Advanced science.  Applied technology.


Researchers to begin first NASTAR suborbital spaceflight training course

Jan. 4, 2010 — The first spaceflight training course for suborbital scientists begins in Philadelphia Jan. 12 at The National AeroSpace Training and Research (NASTAR) Center, which provides training for the aerospace industry, as well as for suborbital spaceflight.

The intensive, two-day course includes classroom instruction, altitude chamber certification and centrifuge training for launch and reentry accelerations, designed to acquaint and qualify individuals with the physiological rigors of suborbital human spaceflight.
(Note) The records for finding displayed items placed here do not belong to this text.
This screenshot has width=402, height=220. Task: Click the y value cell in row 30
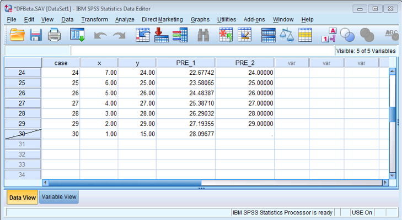click(x=137, y=134)
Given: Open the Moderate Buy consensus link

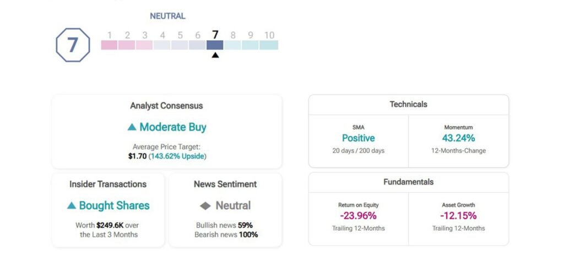Looking at the screenshot, I should point(172,127).
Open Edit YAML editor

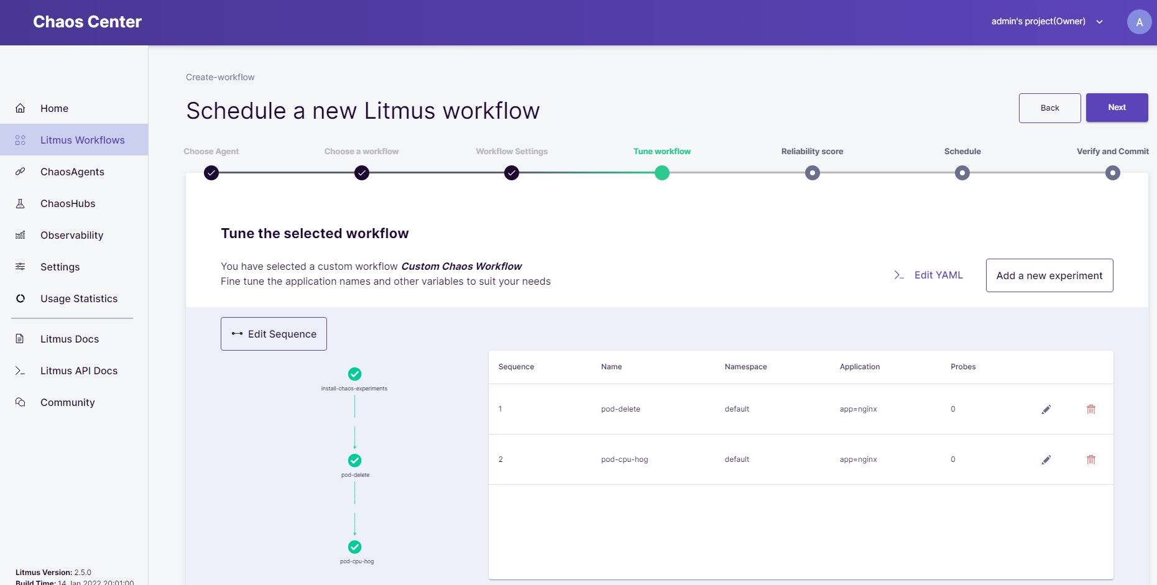(929, 275)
Led by Dr. Alan Stern and Dr. Dan Durda, Southwest Research Institute® (SwRI®) teamed with The NASTAR Center to organize the spaceflight training course.

"We are very much looking forward to the NASTAR course next week, which will be our first dedicated spaceflight familiarization activity. Later this year we'll build on that training with high-G, F-104 aircraft missions and zero-G aircraft flights to further familiarize ourselves with spaceflight environments," says Stern. "In addition to these spaceflight training activities, we're already preparing research experiments for suborbital spaceflight. We look forward to soon seeing these experiments scheduled for flight."

"The coming era of commercial suborbital spaceflight offers tremendous potential for the research and education communities," adds Durda. "The NASTAR suborbital scientist course will provide us with important additions to our previous experience in high-performance aircraft, as well as valuable new training specifically aimed at getting us ready for suborbital spaceflight. As researchers working in a challenging, dynamic environment like that, it's important to be well-prepared to make efficient use of the experiment time available to us in flight."

Stern, a commercial pilot and flight instructor, has been principal investigator on seven unmanned NASA suborbital rocket missions, has flown numerous high-altitude research missions in NASA WB-57 and F/A-18 aircraft, and has participated in research expeditions in both the arctic and Antarctic. He was previously the NASA Associate Administrator for science.

Durda, a planetary scientist, is an experienced SCUBA cave rescue diver, a former F/A-18 and KC-135 research mission flyer, and an instrument-rated pilot.

Other institutions sending researchers, students or educators to The NASTAR Center's spaceflight training course include Boston University, the Denver Museum of Natural Sciences, the Johns Hopkins University Applied Physics Laboratory, the Massachusetts Institute of Technology, the University of Central Florida and the University Space Research Association.